To do ▸
1) Answer these questions from the DepMap 20Q4 notice:
(a) As of what date is the ‘DepMap Public 20Q4 v2’ dataset available?
(b) What share of genes was affected by the calculation that skipped genes and produced zero values?
(c) For how many cell lines were the pipelines changed to use WGS data?
2) Using the DepMap 20Q4 notice, decide whether each statement agrees with it. Answer yes or no, and quote the words that settle it.
(a) In the v2 release, the affected gene expression files were reverted to their previous versions.
(b) The CRISPR (Avana) CERES data depends on copy number information.
(c) In around 800 lines, the gene-level copy number values were log-transformed once when they should have been transformed twice.
3) Write out the part of the DepMap 20Q4 notice starting with "Thank you to" and going on through "5% of genes.".

Given text ▸
----------------
We have discovered issues with files in the original 20Q4 data release that have now been addressed on the public DepMap portal. Updates have been made to the ‘DepMap Public 20Q4’ dataset and are now available in the ‘DepMap Public 20Q4 v2’ dataset (as of Dec. 22, 2020). There were two separate sets of issues, described in more detail below.
The first set of issues affected the 20Q4 copy number data, as well as the CRISPR (Avana) CERES data, which is dependent on copy number information. In the ‘DepMap Public 20Q4 v2’ release we have reverted the affected files to their previous versions to remove any potentially erroneous data. The 21Q1 release in February will include the corrected copy number and CRISPR data.
The second set of issues affected some of the gene expression files. These issues were independent of the problems with the copy number pipeline described above. Hence, we corrected these files in the ‘DepMap Public 20Q4 v2’ release, rather than reverting them to their previous versions.
Thank you to those in the community who alerted us to these issues. We apologize for these mistakes and the impacts they may have had on your research.
Issues with the original 20Q4 copy number files:
- The way copy number values were calculated for genes occasionally skipped genes and produced zero values erroneously. This affected 5% of genes.
- There were around 800 lines where the gene-level copy number values were inadvertently log-transformed two times, rather than once.
- The XY panel-of-normals (PoNs) was used instead of the XX PoNs to incorporate Y chromosome copy numbers. This caused the X/Y chromosome in segment copy number values to be double the amount that they were supposed to be.
- For 344 cell lines we changed our pipelines to use available WGS data (rather than WES or SNP-array data) to estimate copy number profiles. We have observed that there are certain genomic regions in these resulting copy number profiles that are highly variable, and likely reflect technical bias. We are looking into these differences more closely and will update this post with more information when we have it.
----------------
Dataset records ▸
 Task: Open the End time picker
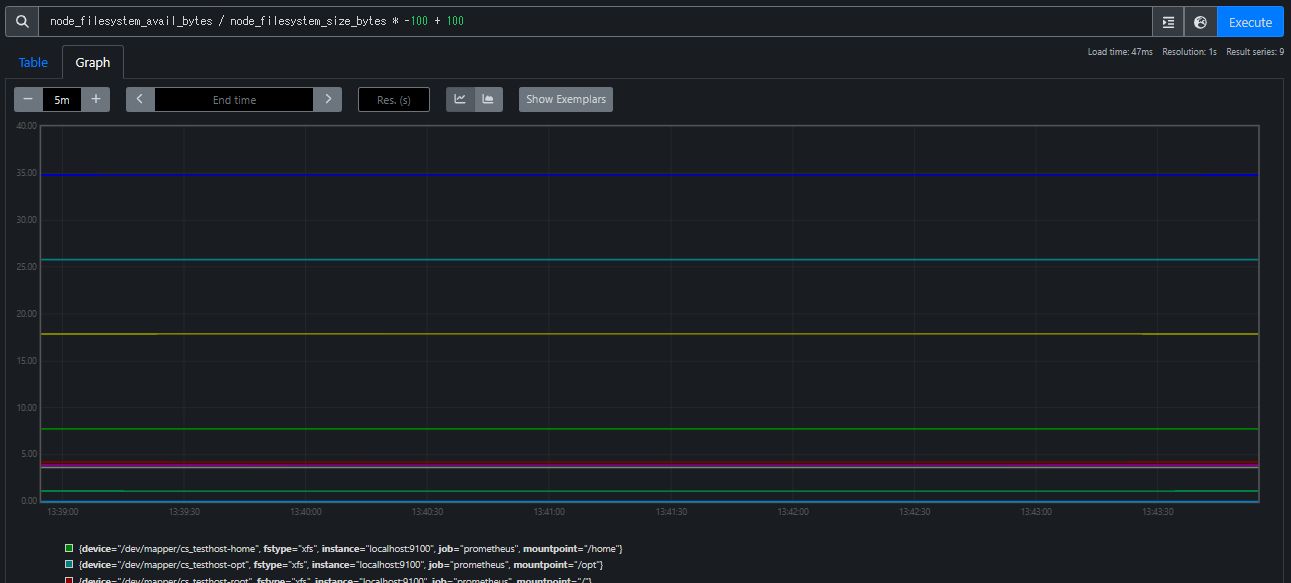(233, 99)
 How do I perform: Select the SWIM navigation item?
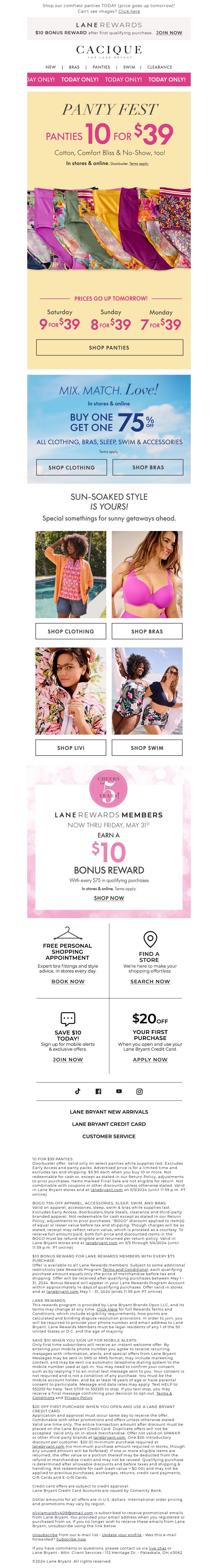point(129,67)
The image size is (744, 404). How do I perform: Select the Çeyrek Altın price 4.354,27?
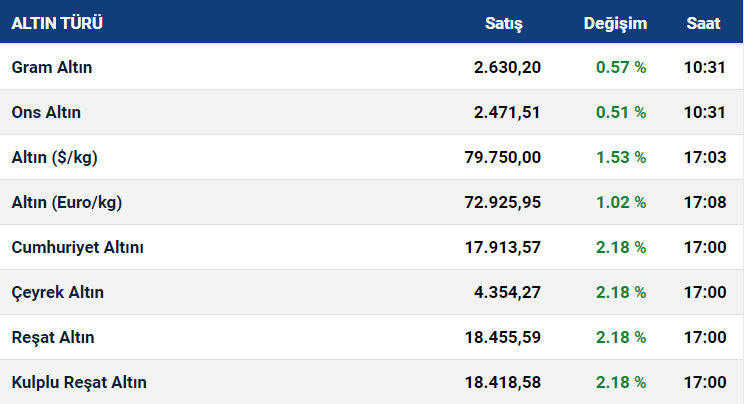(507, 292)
----------------
Answers for this exercise ▸
1)
(a) Dec. 22, 2020
(b) 5%
(c) 344

2)
(a) No: "we corrected these files in the ‘DepMap Public 20Q4 v2’ release, rather than reverting them to their previous versions."
(b) Yes: "the CRISPR (Avana) CERES data, which is dependent on copy number information."
(c) No: "inadvertently log-transformed two times, rather than once."

3)
Thank you to those in the community who alerted us to these issues. We apologize for these mistakes and the impacts they may have had on your research.
Issues with the original 20Q4 copy number files:
- The way copy number values were calculated for genes occasionally skipped genes and produced zero values erroneously. This affected 5% of genes.